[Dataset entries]
##########

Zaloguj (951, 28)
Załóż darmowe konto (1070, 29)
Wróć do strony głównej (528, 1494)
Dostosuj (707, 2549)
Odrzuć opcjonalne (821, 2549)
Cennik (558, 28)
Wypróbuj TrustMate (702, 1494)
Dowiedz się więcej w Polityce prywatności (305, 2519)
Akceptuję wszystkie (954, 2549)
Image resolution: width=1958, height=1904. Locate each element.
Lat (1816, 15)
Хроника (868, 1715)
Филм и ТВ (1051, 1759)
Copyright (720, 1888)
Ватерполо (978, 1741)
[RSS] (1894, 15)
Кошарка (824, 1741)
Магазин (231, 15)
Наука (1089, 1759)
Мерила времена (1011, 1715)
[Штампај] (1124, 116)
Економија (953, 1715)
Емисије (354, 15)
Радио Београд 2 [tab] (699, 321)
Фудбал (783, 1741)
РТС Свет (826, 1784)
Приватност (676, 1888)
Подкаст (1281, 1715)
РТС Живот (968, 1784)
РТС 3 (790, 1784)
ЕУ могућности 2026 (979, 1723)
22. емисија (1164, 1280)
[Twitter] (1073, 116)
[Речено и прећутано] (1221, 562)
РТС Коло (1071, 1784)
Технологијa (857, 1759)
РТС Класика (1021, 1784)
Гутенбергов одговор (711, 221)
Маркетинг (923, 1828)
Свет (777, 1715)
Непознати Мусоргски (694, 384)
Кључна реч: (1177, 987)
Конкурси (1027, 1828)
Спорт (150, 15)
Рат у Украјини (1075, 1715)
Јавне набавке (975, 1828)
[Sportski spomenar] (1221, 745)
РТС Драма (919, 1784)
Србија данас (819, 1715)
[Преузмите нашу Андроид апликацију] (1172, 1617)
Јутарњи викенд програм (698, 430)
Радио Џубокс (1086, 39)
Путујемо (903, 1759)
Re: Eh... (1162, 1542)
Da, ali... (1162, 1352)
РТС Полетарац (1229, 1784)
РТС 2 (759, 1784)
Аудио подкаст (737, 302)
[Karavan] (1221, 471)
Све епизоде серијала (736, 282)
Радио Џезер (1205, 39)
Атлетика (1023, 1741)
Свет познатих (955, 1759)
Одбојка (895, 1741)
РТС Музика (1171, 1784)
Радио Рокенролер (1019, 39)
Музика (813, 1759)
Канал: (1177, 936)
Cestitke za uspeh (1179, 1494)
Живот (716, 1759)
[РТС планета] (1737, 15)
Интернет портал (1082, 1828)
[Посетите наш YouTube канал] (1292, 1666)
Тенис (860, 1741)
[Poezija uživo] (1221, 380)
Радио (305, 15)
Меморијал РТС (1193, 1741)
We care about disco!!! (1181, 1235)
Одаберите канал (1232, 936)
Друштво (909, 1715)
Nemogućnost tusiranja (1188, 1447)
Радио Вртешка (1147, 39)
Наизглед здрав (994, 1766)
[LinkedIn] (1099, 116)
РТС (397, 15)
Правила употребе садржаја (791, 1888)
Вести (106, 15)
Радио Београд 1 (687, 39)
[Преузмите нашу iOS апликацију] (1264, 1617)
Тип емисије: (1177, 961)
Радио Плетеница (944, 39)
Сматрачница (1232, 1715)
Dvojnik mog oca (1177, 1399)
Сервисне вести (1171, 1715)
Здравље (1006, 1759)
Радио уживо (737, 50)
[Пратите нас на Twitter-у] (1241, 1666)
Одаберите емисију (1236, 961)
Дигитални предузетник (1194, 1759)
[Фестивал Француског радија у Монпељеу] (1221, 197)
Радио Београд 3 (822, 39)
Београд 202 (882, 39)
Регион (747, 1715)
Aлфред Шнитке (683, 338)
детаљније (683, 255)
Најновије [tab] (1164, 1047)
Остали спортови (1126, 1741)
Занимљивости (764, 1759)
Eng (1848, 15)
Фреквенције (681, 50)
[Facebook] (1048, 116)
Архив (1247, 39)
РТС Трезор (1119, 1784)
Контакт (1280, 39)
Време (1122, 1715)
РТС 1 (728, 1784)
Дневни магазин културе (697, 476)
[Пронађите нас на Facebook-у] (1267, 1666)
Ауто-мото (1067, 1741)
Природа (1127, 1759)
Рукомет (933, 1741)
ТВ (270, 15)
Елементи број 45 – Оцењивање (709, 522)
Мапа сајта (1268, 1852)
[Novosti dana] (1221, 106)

##########

* [WHAT YOU NEED TO DO] Print the data above exactly as it reads.

* [OUTPUT OF THE EXERCISE]
Zaloguj (951, 28)
Załóż darmowe konto (1070, 29)
Wróć do strony głównej (528, 1494)
Dostosuj (707, 2549)
Odrzuć opcjonalne (821, 2549)
Cennik (558, 28)
Wypróbuj TrustMate (702, 1494)
Dowiedz się więcej w Polityce prywatności (305, 2519)
Akceptuję wszystkie (954, 2549)
Image resolution: width=1958, height=1904. Locate each element.
Lat (1816, 15)
Хроника (868, 1715)
Филм и ТВ (1051, 1759)
Copyright (720, 1888)
Ватерполо (978, 1741)
[RSS] (1894, 15)
Кошарка (824, 1741)
Магазин (231, 15)
Наука (1089, 1759)
Мерила времена (1011, 1715)
[Штампај] (1124, 116)
Економија (953, 1715)
Емисије (354, 15)
Радио Београд 2 [tab] (699, 321)
Фудбал (783, 1741)
РТС Свет (826, 1784)
Приватност (676, 1888)
Подкаст (1281, 1715)
РТС Живот (968, 1784)
РТС 3 (790, 1784)
ЕУ могућности 2026 (979, 1723)
22. емисија (1164, 1280)
[Twitter] (1073, 116)
[Речено и прећутано] (1221, 562)
РТС Коло (1071, 1784)
Технологијa (857, 1759)
РТС Класика (1021, 1784)
Гутенбергов одговор (711, 221)
Маркетинг (923, 1828)
Свет (777, 1715)
Непознати Мусоргски (694, 384)
Кључна реч: (1177, 987)
Конкурси (1027, 1828)
Спорт (150, 15)
Рат у Украјини (1075, 1715)
Јавне набавке (975, 1828)
[Sportski spomenar] (1221, 745)
РТС Драма (919, 1784)
Србија данас (819, 1715)
[Преузмите нашу Андроид апликацију] (1172, 1617)
Јутарњи викенд програм (698, 430)
Радио Џубокс (1086, 39)
Путујемо (903, 1759)
Re: Eh... (1162, 1542)
Da, ali... (1162, 1352)
РТС Полетарац (1229, 1784)
РТС 2 (759, 1784)
Аудио подкаст (737, 302)
[Karavan] (1221, 471)
Све епизоде серијала (736, 282)
Радио Џезер (1205, 39)
Атлетика (1023, 1741)
Свет познатих (955, 1759)
Одбојка (895, 1741)
РТС Музика (1171, 1784)
Радио Рокенролер (1019, 39)
Музика (813, 1759)
Канал: (1177, 936)
Cestitke za uspeh (1179, 1494)
Живот (716, 1759)
[РТС планета] (1737, 15)
Интернет портал (1082, 1828)
[Посетите наш YouTube канал] (1292, 1666)
Тенис (860, 1741)
[Poezija uživo] (1221, 380)
Радио (305, 15)
Меморијал РТС (1193, 1741)
We care about disco!!! (1181, 1235)
Одаберите канал (1232, 936)
Друштво (909, 1715)
Nemogućnost tusiranja (1188, 1447)
Радио Вртешка (1147, 39)
Наизглед здрав (994, 1766)
[LinkedIn] (1099, 116)
РТС (397, 15)
Правила употребе садржаја (791, 1888)
Вести (106, 15)
Радио Београд 1 (687, 39)
[Преузмите нашу iOS апликацију] (1264, 1617)
Тип емисије: (1177, 961)
Радио Плетеница (944, 39)
Сматрачница (1232, 1715)
Dvojnik mog oca (1177, 1399)
Сервисне вести (1171, 1715)
Здравље (1006, 1759)
Радио уживо (737, 50)
[Пратите нас на Twitter-у] (1241, 1666)
Одаберите емисију (1236, 961)
Дигитални предузетник (1194, 1759)
[Фестивал Француског радија у Монпељеу] (1221, 197)
Радио Београд 3 (822, 39)
Београд 202 (882, 39)
Регион (747, 1715)
Aлфред Шнитке (683, 338)
детаљније (683, 255)
Најновије [tab] (1164, 1047)
Остали спортови (1126, 1741)
Занимљивости (764, 1759)
Eng (1848, 15)
Фреквенције (681, 50)
[Facebook] (1048, 116)
Архив (1247, 39)
РТС Трезор (1119, 1784)
Контакт (1280, 39)
Време (1122, 1715)
РТС 1 (728, 1784)
Дневни магазин културе (697, 476)
[Пронађите нас на Facebook-у] (1267, 1666)
Ауто-мото (1067, 1741)
Природа (1127, 1759)
Рукомет (933, 1741)
ТВ (270, 15)
Елементи број 45 – Оцењивање (709, 522)
Мапа сајта (1268, 1852)
[Novosti dana] (1221, 106)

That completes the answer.